SOURCE TEXT>
------------------------
Skip to content

Database Design — ChemLib

Overview

The database stores chemical compounds, fragments, assembled molecules, and all associated structural representations (1D, 2D, 3D). SQLAlchemy 2.0 with async support serves as the ORM. Alembic manages all schema migrations.

Database Choice

  • Development: SQLite via aiosqlite (zero setup, file-based)
  • Production: PostgreSQL via asyncpg (with optional RDKit cartridge for server-side chemical queries)
  • The application must work with both backends. Avoid PostgreSQL-only features in the ORM; use them only in optional optimized query paths.

Entity-Relationship Diagram

Click diagram to zoom and pan:

Database ER Diagram

┌──────────────────┐       ┌──────────────────────┐
│    Compound       │       │    Fragment           │
├──────────────────┤       ├──────────────────────┤
│ id (PK)          │       │ id (PK)              │
│ name             │       │ smiles (canonical)   │
│ canonical_smiles │       │ attachment_points     │ (JSON: list of dummy atom labels)
│ inchi            │       │ brics_label          │
│ inchi_key (UQ)   │       │ mol_block_2d         │
│ mol_block_2d     │       │ mw                   │
│ mol_block_3d     │       │ num_heavy_atoms      │
│ mw               │       │ source_compound_id   │──FK──▶ Compound.id
│ logp             │       │ created_at           │
│ tpsa             │       │ updated_at           │
│ hbd              │       └──────────────────────┘
│ hba              │
│ num_rotatable    │       ┌──────────────────────┐
│ num_rings        │       │ Conformer            │
│ qed_score        │       ├──────────────────────┤
│ sa_score         │       │ id (PK)              │
│ lipinski_pass    │       │ parent_type          │ (compound | assembled)
│ morgan_fp        │       │ parent_id            │
│ source_type      │       │ mol_block_3d         │ (MOL block with 3D coords)
│ created_at       │       │ energy               │ (kcal/mol after minimization)
│ updated_at       │       │ force_field          │ (MMFF94 | UFF)
│ is_assembled     │       │ is_minimized         │
│ formula          │       │ is_lowest_energy     │
│ smiles_depiction │       │ rmsd                 │
└──────────────────┘       │ created_at           │
        │                  └──────────────────────┘
        │  (decomposition)
------------------------
DATA LINES>
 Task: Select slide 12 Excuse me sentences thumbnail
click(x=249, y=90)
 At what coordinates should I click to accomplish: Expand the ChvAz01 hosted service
------------------------
GIVEN PROBLEM> Reproduce the part of the ChemLib database design page word for word, starting with "Skip to content" and going on through "optimized query paths.".

OUTPUT OF THE EXERCISE>
Skip to content

Database Design — ChemLib

Overview

The database stores chemical compounds, fragments, assembled molecules, and all associated structural representations (1D, 2D, 3D). SQLAlchemy 2.0 with async support serves as the ORM. Alembic manages all schema migrations.

Database Choice

  • Development: SQLite via aiosqlite (zero setup, file-based)
  • Production: PostgreSQL via asyncpg (with optional RDKit cartridge for server-side chemical queries)
  • The application must work with both backends. Avoid PostgreSQL-only features in the ORM; use them only in optional optimized query paths.